Collected data entries:
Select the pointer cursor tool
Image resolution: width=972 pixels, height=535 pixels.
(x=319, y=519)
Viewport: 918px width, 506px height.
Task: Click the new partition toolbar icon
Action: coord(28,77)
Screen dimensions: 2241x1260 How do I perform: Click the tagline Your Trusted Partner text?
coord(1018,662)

## Task
Your reply should be nothing but the lines from the one containing "Screen dimensions: 2241x1260" through the last line above, copied exactly; please include both ends.

## Your solution
Screen dimensions: 2241x1260 How do I perform: Click the tagline Your Trusted Partner text?
coord(1018,662)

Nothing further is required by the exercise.